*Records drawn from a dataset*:

=== Begin Enclosure ===

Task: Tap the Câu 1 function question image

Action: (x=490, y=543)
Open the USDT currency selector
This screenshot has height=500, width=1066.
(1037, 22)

=== End Enclosure ===

*Task details*: Nothing in the data above may be skipped; repeat it all exactly.

*Response area*:
Task: Tap the Câu 1 function question image

Action: (x=490, y=543)
Open the USDT currency selector
This screenshot has height=500, width=1066.
(1037, 22)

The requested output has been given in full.